CD review by Roger-Z (7/19/07)
Appeared in More Sugar, September 2007, P. 8A
"Sour Mash" hooked me with the opening harp lick and drum hit. What a rush -- knowing that so much great music
lies ahead. This CD serves as the poster boy for modern blues, mixing vocal and instrumental high energy shuffles, funk,
gumbo, and country. No weak players here. To the contrary, congratulations to guitarist, songwriter, and vocalist Rich "The Flavor"
Cohen for sharing the spot light with the extraordinary harpist, Jason Ricci. The other players include Barry Harrison
(drums), Rod Gross (drums), Admir "Dr. Blues" Hadzic (bass), George "Papa" George (organ), and Brian Charette (piano).
I find it hard to pick favorites on this record because they all rock so hard. The instrumental "Bounce & Burn," written by
Cohen, more than lives up to its title. Playing fast and tasteful (a seeming oxymoron) proves no problem to our hero. The
guitar lines burst with melody punctuated with strategically placed double stops. Speaking of double stops, the title tune,
"Sour Mash," features them right in the funky main lick. In this song, also written by Cohen, our fearless leader attempts to
seduce (in a faux southern accent) a female acquaintance -- "We're in the key of whiskey! Baby,
I know you think it's risky. Come on baby, you gotta take a chance. Take a little lick of that Sour Mash."
Harpist Jason Ricci combines a distinctive "flurry of notes" sound with a strong sense of melody and tastefulness.
He shines on the opening shuffle, "Can't Do Nothing About It," penned by Cohen. The whole band
gets low-down psycho on the New Orleans style 2:19. They evoke a powerful scent of voodoo, trains, and downright evil.
"I don't want no woman to keep a tab at every bar I know," Cohen proclaims in his "Shame On You." And Ricci drives the
point home with a torrent of harp followed by another exquisitely crafted single line and double stop guitar solo.
Keep in mind, they recorded all but one track live in the studio.
And that last number they recorded live at Trumpets, in Montclair, New Jersey. Jason Ricci kicks off the classic boogie,
"Shake Your Hips," with an a cappella solo. The band jumps in full throttle and the train leaves the station. Get ready for
a wild ride. MC Rich Cohen gets the crowd going with his slightly hoarse incantation of the song's title and a stellar
guitar solo. The band brings it down as Ricci takes over as conductor. Before you know it, the train practically flies down
the tracks, propelled by the chugging bass and drums of Hadzic and Harrison.

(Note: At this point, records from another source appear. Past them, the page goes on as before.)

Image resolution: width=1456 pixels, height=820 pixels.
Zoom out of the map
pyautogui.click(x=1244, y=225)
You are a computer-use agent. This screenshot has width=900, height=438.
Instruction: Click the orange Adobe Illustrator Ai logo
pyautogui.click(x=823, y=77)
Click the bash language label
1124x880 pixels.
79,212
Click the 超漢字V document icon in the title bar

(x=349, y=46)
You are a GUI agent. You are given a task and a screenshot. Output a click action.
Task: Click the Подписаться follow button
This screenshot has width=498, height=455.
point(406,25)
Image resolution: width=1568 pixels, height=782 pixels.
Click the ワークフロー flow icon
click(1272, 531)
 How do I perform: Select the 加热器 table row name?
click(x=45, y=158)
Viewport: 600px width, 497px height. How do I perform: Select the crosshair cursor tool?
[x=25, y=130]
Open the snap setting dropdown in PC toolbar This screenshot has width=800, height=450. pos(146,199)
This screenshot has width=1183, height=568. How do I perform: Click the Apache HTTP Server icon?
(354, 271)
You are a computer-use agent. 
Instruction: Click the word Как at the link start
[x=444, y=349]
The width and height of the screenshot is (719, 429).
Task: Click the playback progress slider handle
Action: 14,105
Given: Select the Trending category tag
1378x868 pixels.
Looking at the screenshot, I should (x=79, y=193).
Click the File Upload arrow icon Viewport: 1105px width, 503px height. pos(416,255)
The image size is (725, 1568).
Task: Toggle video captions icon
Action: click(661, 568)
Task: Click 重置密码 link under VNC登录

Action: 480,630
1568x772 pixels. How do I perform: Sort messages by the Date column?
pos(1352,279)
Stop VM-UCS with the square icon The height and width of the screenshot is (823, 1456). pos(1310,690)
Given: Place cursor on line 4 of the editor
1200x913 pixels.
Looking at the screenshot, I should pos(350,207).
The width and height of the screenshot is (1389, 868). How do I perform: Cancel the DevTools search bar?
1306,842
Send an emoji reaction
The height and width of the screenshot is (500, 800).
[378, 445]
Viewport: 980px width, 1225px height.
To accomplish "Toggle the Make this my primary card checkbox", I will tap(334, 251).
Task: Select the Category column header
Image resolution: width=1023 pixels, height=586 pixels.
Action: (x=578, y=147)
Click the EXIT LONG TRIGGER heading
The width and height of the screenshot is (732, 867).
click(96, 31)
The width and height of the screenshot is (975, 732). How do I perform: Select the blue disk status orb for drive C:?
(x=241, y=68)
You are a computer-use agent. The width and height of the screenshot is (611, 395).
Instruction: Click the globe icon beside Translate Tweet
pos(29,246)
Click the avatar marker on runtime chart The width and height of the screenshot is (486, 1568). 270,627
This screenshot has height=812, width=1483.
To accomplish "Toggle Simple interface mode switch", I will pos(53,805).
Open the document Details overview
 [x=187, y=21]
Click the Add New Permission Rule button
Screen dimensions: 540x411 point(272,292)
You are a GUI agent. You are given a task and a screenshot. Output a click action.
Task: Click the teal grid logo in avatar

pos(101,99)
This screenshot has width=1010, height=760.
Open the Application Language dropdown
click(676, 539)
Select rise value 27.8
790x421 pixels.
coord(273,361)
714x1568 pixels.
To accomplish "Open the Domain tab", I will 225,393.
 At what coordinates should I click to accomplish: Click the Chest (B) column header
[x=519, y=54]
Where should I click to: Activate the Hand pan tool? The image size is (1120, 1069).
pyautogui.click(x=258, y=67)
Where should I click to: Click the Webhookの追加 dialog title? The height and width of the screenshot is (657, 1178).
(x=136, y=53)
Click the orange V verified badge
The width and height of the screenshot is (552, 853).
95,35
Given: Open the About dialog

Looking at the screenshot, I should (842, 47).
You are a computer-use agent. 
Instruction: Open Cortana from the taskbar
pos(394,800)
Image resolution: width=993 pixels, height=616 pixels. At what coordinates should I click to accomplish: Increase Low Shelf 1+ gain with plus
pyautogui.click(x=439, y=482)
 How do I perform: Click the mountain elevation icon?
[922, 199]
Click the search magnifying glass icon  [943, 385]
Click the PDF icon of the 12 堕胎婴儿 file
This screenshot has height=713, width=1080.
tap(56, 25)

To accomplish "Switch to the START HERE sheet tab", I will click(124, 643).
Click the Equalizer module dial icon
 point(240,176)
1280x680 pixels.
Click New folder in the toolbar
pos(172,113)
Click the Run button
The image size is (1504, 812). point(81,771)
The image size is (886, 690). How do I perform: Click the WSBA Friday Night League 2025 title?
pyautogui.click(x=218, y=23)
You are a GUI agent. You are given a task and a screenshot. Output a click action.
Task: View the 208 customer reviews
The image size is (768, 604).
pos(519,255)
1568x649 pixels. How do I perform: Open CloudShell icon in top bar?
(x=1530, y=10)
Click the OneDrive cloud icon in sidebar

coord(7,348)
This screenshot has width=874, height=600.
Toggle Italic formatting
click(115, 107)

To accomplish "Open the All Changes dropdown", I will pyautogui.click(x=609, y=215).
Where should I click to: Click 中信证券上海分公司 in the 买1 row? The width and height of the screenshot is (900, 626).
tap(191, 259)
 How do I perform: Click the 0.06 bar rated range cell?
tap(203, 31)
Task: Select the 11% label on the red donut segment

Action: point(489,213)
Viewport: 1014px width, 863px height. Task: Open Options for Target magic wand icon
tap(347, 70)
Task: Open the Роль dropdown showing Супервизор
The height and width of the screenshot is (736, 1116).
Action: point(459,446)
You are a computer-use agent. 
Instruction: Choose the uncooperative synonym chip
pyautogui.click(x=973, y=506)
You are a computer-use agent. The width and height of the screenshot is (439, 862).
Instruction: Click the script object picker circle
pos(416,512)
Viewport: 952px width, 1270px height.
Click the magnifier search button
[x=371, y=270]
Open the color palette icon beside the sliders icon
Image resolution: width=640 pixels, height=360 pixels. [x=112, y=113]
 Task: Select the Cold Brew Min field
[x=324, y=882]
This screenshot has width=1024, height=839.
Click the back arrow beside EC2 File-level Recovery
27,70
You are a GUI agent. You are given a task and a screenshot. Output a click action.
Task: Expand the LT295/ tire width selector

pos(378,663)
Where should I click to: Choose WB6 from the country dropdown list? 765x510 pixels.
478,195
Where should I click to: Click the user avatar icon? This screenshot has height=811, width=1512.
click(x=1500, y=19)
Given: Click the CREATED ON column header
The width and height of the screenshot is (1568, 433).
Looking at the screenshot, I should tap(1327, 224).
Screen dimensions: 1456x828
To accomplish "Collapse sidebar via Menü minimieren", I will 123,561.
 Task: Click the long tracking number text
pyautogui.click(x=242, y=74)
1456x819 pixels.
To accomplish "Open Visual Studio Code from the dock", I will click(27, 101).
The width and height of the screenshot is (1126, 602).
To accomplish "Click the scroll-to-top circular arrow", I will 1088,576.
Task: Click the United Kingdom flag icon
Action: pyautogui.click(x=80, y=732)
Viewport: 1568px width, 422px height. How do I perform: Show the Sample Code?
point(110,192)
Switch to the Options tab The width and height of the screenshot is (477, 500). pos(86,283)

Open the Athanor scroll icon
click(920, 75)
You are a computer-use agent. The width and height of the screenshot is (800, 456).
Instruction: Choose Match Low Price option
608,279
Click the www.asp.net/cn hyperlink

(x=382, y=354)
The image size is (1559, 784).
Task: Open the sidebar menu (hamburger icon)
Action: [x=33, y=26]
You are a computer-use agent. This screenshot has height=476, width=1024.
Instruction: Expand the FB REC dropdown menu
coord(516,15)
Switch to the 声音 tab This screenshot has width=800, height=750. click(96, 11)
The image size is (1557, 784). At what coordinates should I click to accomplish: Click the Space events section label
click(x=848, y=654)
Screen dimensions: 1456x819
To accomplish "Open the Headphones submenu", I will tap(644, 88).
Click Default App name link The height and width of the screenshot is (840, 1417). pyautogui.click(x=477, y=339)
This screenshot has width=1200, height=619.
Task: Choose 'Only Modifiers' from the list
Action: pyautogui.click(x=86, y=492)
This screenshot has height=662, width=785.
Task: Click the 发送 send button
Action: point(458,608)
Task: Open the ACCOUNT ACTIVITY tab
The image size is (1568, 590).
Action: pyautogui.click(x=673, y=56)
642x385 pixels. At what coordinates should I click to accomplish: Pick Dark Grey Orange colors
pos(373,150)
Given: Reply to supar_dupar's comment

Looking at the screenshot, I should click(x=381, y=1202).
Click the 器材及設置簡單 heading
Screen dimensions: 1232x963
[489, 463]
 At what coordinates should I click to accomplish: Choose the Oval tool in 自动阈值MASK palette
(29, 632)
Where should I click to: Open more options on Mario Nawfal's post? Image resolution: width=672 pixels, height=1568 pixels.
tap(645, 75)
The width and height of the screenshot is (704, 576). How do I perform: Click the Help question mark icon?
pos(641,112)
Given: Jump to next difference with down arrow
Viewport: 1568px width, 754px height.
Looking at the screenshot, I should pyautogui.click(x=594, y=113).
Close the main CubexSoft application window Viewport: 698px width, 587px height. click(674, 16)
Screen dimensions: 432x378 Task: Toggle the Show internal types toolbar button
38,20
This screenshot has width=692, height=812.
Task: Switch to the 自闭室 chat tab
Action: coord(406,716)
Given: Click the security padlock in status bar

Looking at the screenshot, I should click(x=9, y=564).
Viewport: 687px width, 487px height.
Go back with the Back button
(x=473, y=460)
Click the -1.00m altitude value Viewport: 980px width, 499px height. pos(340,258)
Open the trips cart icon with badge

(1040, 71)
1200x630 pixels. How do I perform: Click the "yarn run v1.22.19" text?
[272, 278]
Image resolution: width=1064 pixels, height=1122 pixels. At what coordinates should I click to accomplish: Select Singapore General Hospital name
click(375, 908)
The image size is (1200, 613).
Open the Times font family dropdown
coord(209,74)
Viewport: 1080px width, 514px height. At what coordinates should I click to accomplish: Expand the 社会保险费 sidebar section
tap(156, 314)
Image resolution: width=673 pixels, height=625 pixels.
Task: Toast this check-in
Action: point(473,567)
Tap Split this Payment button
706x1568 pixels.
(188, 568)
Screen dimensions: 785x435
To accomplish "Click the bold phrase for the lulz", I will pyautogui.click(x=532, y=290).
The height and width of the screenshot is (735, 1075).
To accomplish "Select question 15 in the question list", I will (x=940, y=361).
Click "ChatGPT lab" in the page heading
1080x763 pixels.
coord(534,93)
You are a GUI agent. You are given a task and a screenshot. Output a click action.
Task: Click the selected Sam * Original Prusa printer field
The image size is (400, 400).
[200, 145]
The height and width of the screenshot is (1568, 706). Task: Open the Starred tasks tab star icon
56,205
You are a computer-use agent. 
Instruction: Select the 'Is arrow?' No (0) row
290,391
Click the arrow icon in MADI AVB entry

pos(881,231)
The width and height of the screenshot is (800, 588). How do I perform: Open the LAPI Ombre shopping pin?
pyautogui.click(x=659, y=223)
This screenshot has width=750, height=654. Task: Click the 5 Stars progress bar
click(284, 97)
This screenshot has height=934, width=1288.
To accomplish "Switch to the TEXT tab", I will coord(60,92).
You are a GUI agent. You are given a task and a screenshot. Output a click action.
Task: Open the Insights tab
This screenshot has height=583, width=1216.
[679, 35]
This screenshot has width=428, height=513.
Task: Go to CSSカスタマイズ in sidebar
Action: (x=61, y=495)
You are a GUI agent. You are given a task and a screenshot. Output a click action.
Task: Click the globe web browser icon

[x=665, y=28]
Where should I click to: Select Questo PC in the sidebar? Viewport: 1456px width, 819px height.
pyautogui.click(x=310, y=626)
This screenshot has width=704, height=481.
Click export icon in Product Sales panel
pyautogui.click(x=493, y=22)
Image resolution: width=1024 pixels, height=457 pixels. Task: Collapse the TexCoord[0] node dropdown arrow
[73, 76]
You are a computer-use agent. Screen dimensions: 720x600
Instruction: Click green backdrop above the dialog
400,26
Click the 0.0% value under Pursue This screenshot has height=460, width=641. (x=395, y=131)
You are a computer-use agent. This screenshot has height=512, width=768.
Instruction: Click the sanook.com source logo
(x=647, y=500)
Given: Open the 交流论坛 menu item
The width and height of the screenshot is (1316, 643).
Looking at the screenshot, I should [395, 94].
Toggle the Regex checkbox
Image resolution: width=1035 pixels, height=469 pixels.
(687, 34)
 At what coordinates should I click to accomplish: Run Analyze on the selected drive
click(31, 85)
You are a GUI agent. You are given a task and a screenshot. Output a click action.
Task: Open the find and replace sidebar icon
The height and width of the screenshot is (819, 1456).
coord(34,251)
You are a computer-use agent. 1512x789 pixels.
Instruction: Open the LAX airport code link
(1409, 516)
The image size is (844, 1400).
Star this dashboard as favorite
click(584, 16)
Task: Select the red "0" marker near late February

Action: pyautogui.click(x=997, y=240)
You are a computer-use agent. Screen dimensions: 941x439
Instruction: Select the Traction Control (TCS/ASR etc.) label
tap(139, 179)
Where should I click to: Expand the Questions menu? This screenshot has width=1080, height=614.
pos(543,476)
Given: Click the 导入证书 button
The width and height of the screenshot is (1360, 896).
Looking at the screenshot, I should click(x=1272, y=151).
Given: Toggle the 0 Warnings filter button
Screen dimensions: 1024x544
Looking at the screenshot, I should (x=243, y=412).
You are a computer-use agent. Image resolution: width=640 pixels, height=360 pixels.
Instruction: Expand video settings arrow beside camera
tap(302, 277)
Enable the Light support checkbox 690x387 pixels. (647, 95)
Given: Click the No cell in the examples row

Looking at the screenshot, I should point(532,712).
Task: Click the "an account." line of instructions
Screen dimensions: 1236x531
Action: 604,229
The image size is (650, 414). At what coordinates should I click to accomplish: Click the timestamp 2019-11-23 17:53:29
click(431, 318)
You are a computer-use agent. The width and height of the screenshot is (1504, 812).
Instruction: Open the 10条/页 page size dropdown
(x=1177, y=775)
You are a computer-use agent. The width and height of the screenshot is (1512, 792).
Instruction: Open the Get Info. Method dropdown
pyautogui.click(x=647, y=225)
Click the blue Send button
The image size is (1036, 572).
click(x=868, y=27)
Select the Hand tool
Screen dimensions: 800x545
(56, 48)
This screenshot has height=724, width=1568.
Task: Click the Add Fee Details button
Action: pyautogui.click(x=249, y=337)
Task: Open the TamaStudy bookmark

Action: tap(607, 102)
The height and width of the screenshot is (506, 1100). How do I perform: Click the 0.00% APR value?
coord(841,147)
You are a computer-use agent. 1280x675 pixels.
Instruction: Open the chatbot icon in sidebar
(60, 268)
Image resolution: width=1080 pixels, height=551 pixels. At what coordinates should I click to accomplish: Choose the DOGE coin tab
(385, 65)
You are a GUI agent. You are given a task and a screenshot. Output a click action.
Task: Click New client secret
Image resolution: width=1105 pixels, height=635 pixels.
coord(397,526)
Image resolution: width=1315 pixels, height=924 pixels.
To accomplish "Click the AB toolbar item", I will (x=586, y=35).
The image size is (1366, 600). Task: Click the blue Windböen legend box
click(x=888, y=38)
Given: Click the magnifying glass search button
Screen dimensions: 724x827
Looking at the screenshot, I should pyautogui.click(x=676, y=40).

The Blues Prescription perform a high energy, contemporary, version of the blues with taste and respect for tradition.
I admire anybody who plays the blues on a Telecaster -- not an easy task. The same goes for a harp player who perfectly
emulates a steaming locomotive. Recently back from Europe, catch these guys live at your local club before they take off
on tour again.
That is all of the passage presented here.